[ 
https://issues.apache.org/jira/browse/CASSANDRA-6689?page=com.atlassian.jira.plugin.system.issuetabpanels:comment-tabpanel&focusedCommentId=13922861#comment-13922861
 ] 

Benedict commented on CASSANDRA-6689:
-------------------------------------

bq. Before that is addressed, I'm -1 of this

These are already addressed in CASSANDRA-6694.

bq. Object overhead would stay inside ParNew bounds (for (< p999)) 

The more we rely on staying within ParNew, the more often we are going to 
exceed it; and reducing the number of ParNew runs is also a good thing. You 
said you have 300ms ParNew pauses, occuring every second? So reducing the max 
latency and total latency is surely a good thing?

bq.  as the main idea is to have those pools of a fixed size

How does this work without knowing the maximum size of a result set? We can't 
have a client block forever because we didn't provide enough room in the pools. 
Potentially we could have it error, but this seems inelegant to me, when it can 
be avoided. It also seems a suboptimal way to introduce back pressure, since it 
only affects concurrent reads / large reads. We should raise a ticket 
specifically to address back pressure, IMO, and try to come up with a good all 
round solution to the problem.

bq. Let's say we live in the modern NUMA world, so we are going to do the 
following pin the group threads to CPU cores so we have fixed scope of 
allocation of different things, that why there is no significant bus pressure 
for copy among other things JVM/Cassandra does with memory

It would be great to be more NUMA aware, but this is not about traffic over the 
interconnect, but simply with the arrays/memory banks themselves, and doesn't 
address any of the other negative consequences. You'll struggle to get more 
than a few GB/s bandwidth out of a modern CPU given that we are copying object 
trees (even shallow ones - they're still randomly distributed), and we don't 
want to waste any of that if we can avoid it

bq. What do you mean by this, we still leave on the JVM, do we not? Also what 
would it do in the low memory situation? allocate from heap? wait? This is not 
pauseless operation.

I did not mean to imply pauseless globally, but the memory reclaim operations 
introduced here are pauseless, thus reducing pauses overall, as whenever we 
would have had a pause from ParNew/FullGC to reclaim, we would not here.
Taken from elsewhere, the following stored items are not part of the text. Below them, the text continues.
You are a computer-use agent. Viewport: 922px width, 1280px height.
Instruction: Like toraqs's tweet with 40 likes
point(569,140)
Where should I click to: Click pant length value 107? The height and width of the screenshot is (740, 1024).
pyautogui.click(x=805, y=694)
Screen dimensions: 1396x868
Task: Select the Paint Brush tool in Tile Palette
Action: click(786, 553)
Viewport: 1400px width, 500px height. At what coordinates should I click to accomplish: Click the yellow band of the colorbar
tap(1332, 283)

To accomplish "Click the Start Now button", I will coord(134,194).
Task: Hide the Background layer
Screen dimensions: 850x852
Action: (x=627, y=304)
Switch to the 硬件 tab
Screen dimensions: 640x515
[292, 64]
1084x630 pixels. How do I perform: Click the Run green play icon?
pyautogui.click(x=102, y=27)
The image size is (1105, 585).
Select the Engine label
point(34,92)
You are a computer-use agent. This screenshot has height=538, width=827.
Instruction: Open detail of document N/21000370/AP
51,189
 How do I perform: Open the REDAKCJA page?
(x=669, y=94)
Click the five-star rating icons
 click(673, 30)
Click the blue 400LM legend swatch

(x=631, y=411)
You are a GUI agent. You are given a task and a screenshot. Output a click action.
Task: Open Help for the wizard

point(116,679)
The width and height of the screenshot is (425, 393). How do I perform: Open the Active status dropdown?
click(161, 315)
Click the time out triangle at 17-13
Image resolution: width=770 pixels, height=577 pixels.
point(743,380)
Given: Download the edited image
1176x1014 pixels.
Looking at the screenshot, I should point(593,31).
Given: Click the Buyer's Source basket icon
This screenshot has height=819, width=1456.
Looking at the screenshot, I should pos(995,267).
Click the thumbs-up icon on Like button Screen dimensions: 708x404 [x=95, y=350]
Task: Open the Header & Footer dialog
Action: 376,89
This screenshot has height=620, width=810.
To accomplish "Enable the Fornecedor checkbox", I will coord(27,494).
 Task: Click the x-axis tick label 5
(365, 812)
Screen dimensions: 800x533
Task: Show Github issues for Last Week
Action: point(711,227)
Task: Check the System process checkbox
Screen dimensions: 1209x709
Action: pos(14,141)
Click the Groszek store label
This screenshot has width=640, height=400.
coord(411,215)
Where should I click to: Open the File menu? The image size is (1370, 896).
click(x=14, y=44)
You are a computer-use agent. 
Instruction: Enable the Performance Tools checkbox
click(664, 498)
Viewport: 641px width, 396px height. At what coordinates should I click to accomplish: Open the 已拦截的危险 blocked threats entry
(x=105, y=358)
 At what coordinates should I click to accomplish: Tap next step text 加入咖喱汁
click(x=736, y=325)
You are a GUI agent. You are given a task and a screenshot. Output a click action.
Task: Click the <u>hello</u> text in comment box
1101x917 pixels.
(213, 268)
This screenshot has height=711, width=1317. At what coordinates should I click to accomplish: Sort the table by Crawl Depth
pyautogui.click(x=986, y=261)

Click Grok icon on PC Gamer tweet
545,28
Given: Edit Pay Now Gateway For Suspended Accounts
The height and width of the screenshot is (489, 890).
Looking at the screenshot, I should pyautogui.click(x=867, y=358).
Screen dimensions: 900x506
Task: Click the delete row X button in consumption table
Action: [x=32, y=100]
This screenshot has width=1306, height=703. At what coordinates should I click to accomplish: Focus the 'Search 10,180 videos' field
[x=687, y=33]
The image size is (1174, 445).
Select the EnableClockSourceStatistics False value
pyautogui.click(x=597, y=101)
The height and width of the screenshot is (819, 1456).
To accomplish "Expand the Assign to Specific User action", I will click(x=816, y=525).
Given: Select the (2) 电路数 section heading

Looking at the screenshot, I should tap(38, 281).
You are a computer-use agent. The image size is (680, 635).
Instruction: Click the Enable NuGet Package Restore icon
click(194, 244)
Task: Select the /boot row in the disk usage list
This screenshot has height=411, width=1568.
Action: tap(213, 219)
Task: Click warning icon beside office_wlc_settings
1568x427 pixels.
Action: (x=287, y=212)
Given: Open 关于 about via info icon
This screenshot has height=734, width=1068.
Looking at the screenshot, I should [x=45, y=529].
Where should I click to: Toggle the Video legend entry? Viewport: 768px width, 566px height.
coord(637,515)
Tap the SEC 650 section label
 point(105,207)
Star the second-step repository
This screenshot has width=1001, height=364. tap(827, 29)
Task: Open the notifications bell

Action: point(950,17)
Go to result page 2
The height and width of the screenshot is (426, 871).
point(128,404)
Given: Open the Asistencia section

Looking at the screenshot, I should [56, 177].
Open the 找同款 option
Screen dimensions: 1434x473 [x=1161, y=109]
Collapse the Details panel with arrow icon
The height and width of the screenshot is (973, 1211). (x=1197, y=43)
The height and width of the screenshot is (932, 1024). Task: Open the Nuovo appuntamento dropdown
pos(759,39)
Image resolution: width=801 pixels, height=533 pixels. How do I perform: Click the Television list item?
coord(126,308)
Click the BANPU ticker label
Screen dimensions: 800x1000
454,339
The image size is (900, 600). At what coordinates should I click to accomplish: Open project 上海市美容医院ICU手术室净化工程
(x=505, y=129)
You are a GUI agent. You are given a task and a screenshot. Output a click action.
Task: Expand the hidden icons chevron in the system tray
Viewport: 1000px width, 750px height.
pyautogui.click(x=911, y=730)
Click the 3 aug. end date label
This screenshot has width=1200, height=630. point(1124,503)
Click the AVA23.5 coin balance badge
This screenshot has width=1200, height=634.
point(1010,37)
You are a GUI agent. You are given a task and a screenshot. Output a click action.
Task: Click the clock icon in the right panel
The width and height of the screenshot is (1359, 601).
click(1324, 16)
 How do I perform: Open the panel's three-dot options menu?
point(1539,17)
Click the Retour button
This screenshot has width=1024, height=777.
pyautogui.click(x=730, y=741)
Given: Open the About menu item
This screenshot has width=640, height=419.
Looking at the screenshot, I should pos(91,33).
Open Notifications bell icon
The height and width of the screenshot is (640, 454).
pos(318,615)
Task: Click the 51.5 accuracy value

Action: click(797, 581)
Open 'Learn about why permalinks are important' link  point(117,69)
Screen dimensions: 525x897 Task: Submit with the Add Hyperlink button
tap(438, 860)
bq. We won't be able to answer queries directly from the messaging threads for 
the number of reasons not even indirectly related to your approach, at least 
for not breaking SEDA, which also supposed to be a safe guide for over 
utilization.

I'm not sure why you think this would be a bad thing. It would only help for 
CL=1, but we are often benchmarked using this, so it's an important thing to be 
fast on if possible, and there are definitely a number of our users who are 
okay with CL=1 for whom faster responses would be great. Faster query answering 
should reduce over-utilisation, assuming some back-pressure built in to 
MessagingService or the co-ordinator managing its outstanding proxied requests 
to ensure it isn't overwhelmed by the responses.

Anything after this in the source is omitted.